We wanted to save some static assets and videos from our app servers on to a content server through a mounted drive which is mounted using GlusterFS. Our files can be small text files, images and etc. plus videos that can be of size upto 3-4 GBs. We wanted to use glusterfs for a number of reasons and easy to mount and manage is one of those. Things went very well for more than a year and we had collected close to 100GB data on production. Suddenly we were seeing issues like slow response times, especially with large video uploads. It reached a state where a video of size 3 GB was taking 2-3 mins time to get written to the disk.

Analysis & Options -

Looking more at the details we found that our dfs was the real bottleneck. A simple file copy was taking close to 2 mins to write the file to the hard disk. A few things we did and wanted to do were -

  • Move to faster SSD hard disks.

  • Switch from our 1 gbps network to a faster one.

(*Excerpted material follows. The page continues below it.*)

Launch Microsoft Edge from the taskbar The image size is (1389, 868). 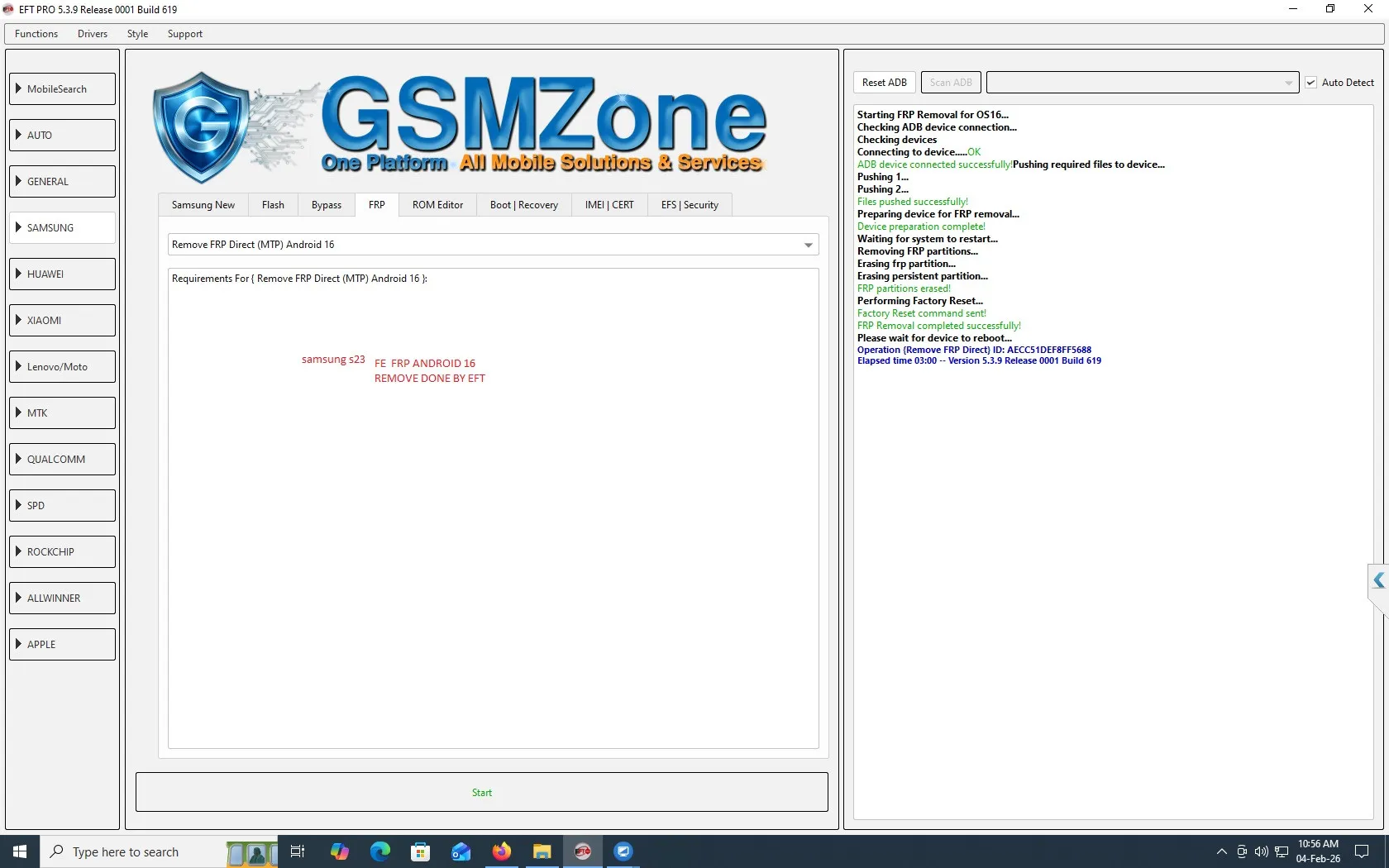(380, 851)
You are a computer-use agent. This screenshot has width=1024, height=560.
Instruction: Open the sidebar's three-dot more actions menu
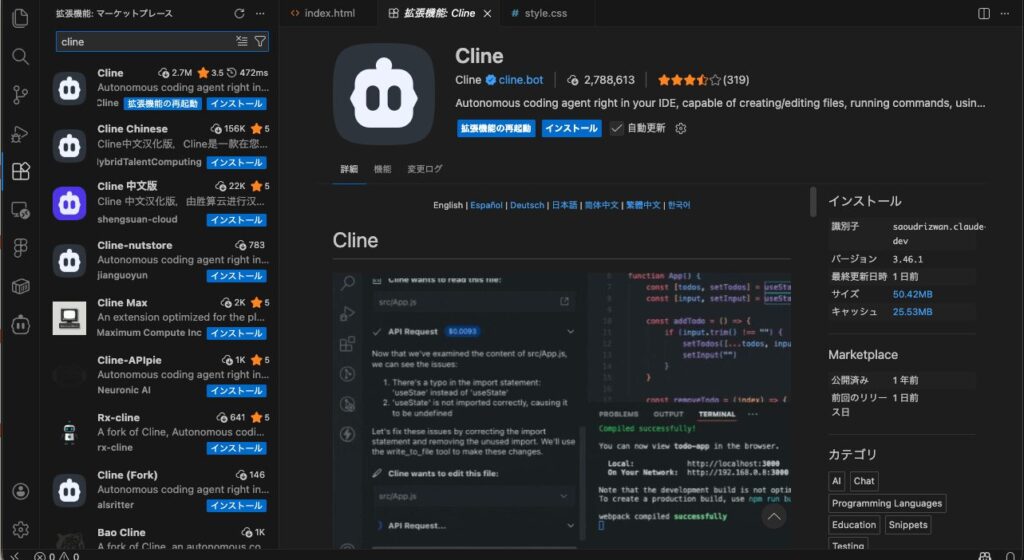click(x=261, y=14)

  • Either optimize or consider alternatives for the dfs.

First two changes are infrastructure related but the third one needed some real research into. A few performance optimizations did not help us much and we considered some alternatives. Below presentation titled ‘Performance comparison of Distributed File Systems on 1Gbit networks’ gives some insights.

Performance comparison of Distributed File Systems on 1Gbit networks from Marian Marinov

Decision -

  • After a bit of research we wanted to move to Hadoop DFS as we needed good speeds for both small and large files and we wanted to have a truly distributed system.

  • We wanted this solution to be like a mounted file system. So, went ahead with mapr’s implementation.

The next thing is to see if this really does the needed job, and i m writing down a few speed tests that show this.

Performance testing with HDFS -

Showing the file copy speeds from local machine to HDFS drive and vice versa that indicate the improvements.

Using cp command from Local to HDFS -

File size Machine Start time End time Remarks
Small file (mention size 50 MB) 10.229.94.18     < 1Sec  
Medium file (mention size 615 Mb) 10.229.94.18 07:52:20 07:52:23 3 secs  
Large file (mention size 1.1GB) 10.229.94.18 07:55:18 07:55:24 6 secs  
Very large file (mention size 2.4 GB) 10.229.94.18 07:46:52 07:47:14 22 secs  

Using cp command from HDFS to Local -

File size Machine Start time End time Remarks
Small file (mention size 50 MB) 10.229.94.18     < 1Sec  
Medium file (mention size 615 Mb) 10.229.94.18 08:05:39 08:05:41 2 secs  
Large file (mention size 1.1GB ) 10.229.94.18 08:02:52 08:02:56 4 secs  
Very large file (mention size 2.4 GB) 10.229.94.18 07:58:20 07:58:37 17 secs  

We can clearly see that a 2.4 GB file is taking about 20 secs of time compared to 2 mins with glusterfs. So, it is clear and we went ahead with HDFS.

Conclusion -

There are a number of DFS solutions out there and the one that suits you is the one to start off easily and lets you optimize later. Gluster helped us to get started fast and run smoothly for a year or so. Once we hit more than a few hundred gbs of data and started seeing the problems, we just switched to HDFS.